Excerpt to read:
● ● ● ● ● ● ●

How Mike Pence Worked to Protect Freedom of the Press

Culture Culture & Society

Donald Trump’s choice of Indiana Governor Mike Pence as his running mate brought a smile to my face. And not for the reason you may think. When I heard Pence described as a Tea Party acolyte, a “movement conservative” and “evangelical favorite” intended to shore up Trump’s Republican base, I recalled that Pence had not always faithfully towed his party’s line.

“[Pence] promised to do what he could to ensure that other reporters were not jailed or subjected to unwarranted government investigations... unless grave issues of national security were at stake.”

When I went to jail for three months in the summer of 2005 to protect the First Amendment by refusing to identity my sources in a case involving the leak of a CIA official’s name, few senators or Members of Congress defended me.  The government was able to hold me in contempt of court for refusing to name names because there was no Federal law that specifically protected reporters from being hauled before grand juries in Federal investigations and being forced to testify in court. After emerging from jail, I was surprised when Rep. Pence called me to discuss the case at his office on Capitol Hill.

Though we had never met, Rep. Pence told me that he had followed the case closely. He thought it was an outrage that I had been jailed for protecting my sources despite the fact that I had never written a word about Valerie Plame, the CIA official whose identity was compromised (though not, as critics of the Iraq war charged, because her husband had criticized President Bush’s decision to invade Iraq). Forcing reporters to reveal their sources, Pence told me, “chills reporting of the news and restricts the free flow of information to the public.” Intimidating reporters, he said, would limit the ability of the reporters to act as independent watchdogs on government waste, fraud and abuse.

● ● ● ● ● ● ●

Provided data:
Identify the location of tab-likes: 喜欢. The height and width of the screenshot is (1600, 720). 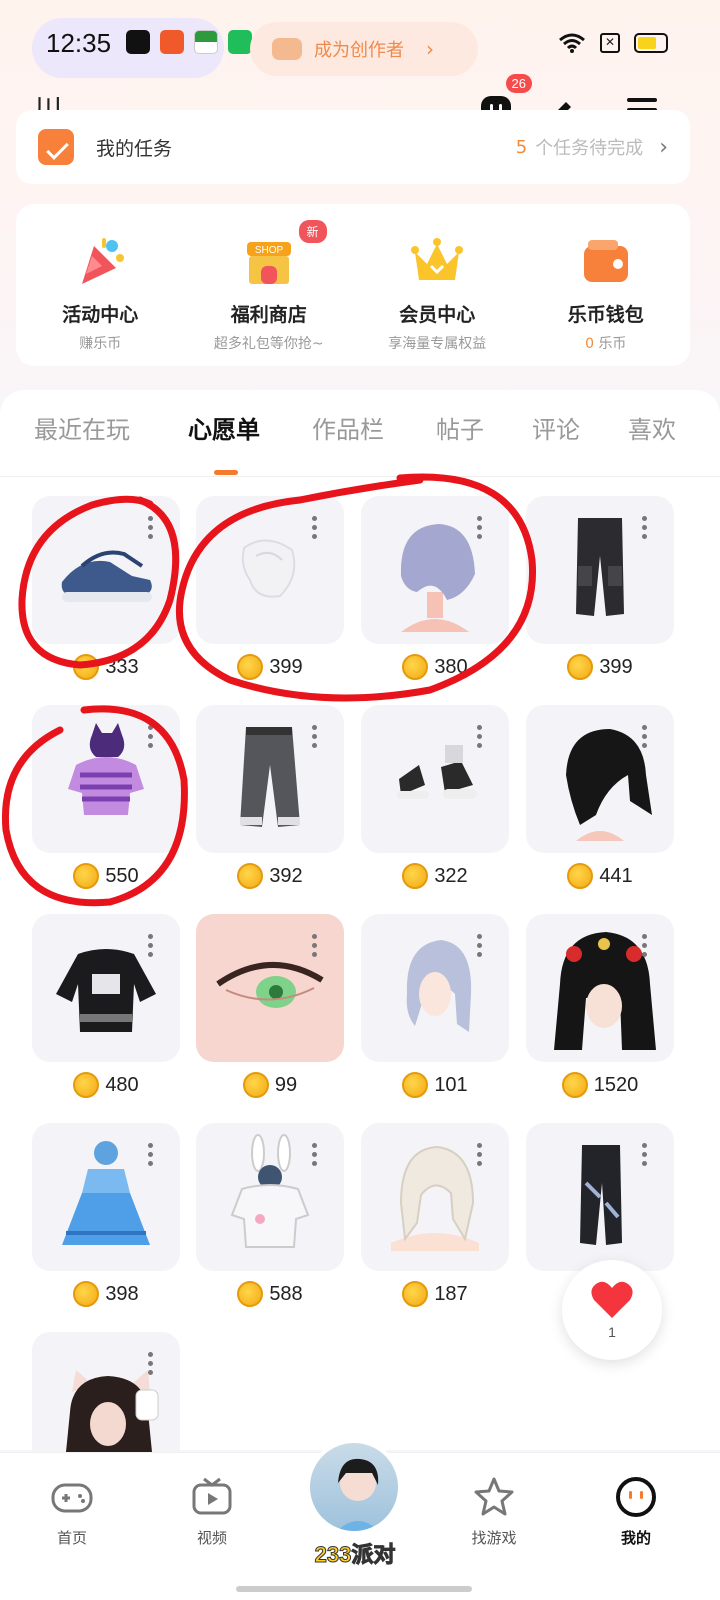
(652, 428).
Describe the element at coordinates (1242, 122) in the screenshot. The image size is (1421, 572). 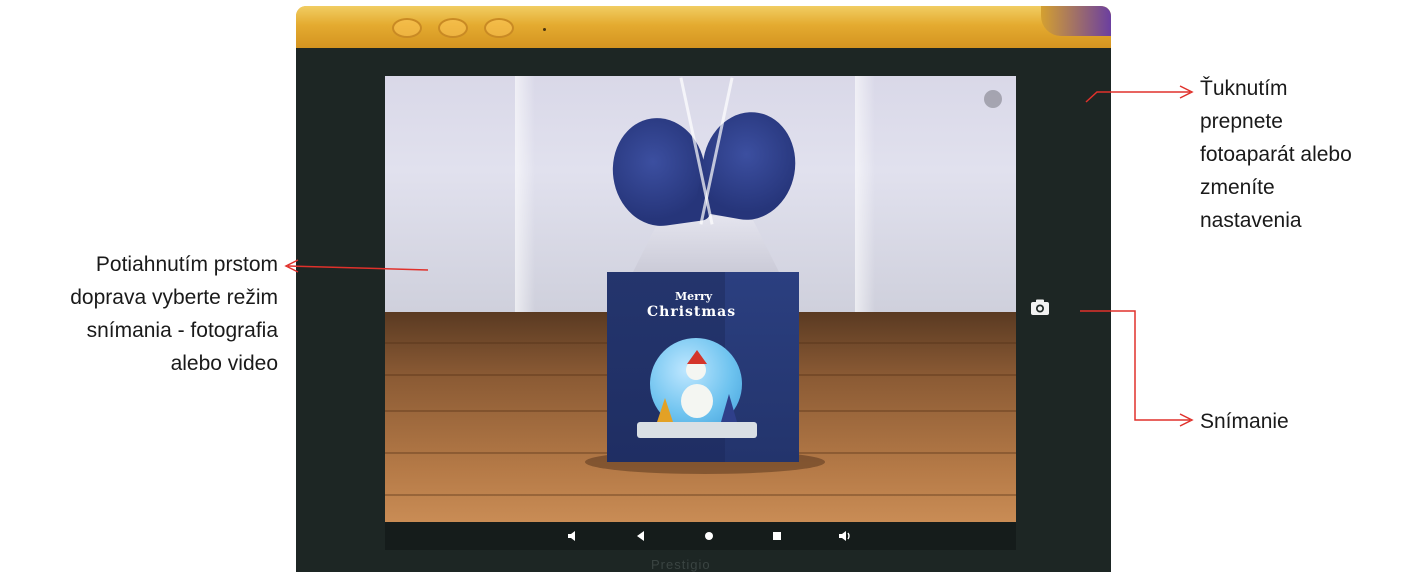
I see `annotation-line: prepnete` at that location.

● ● ● ● ● ● ●

Request:
Write out the whole article above on Mike Pence and freedom of the press, word for word.

Answer section:
How Mike Pence Worked to Protect Freedom of the Press

Culture Culture & Society

Donald Trump’s choice of Indiana Governor Mike Pence as his running mate brought a smile to my face. And not for the reason you may think. When I heard Pence described as a Tea Party acolyte, a “movement conservative” and “evangelical favorite” intended to shore up Trump’s Republican base, I recalled that Pence had not always faithfully towed his party’s line.

“[Pence] promised to do what he could to ensure that other reporters were not jailed or subjected to unwarranted government investigations... unless grave issues of national security were at stake.”

When I went to jail for three months in the summer of 2005 to protect the First Amendment by refusing to identity my sources in a case involving the leak of a CIA official’s name, few senators or Members of Congress defended me.  The government was able to hold me in contempt of court for refusing to name names because there was no Federal law that specifically protected reporters from being hauled before grand juries in Federal investigations and being forced to testify in court. After emerging from jail, I was surprised when Rep. Pence called me to discuss the case at his office on Capitol Hill.

Though we had never met, Rep. Pence told me that he had followed the case closely. He thought it was an outrage that I had been jailed for protecting my sources despite the fact that I had never written a word about Valerie Plame, the CIA official whose identity was compromised (though not, as critics of the Iraq war charged, because her husband had criticized President Bush’s decision to invade Iraq). Forcing reporters to reveal their sources, Pence told me, “chills reporting of the news and restricts the free flow of information to the public.” Intimidating reporters, he said, would limit the ability of the reporters to act as independent watchdogs on government waste, fraud and abuse.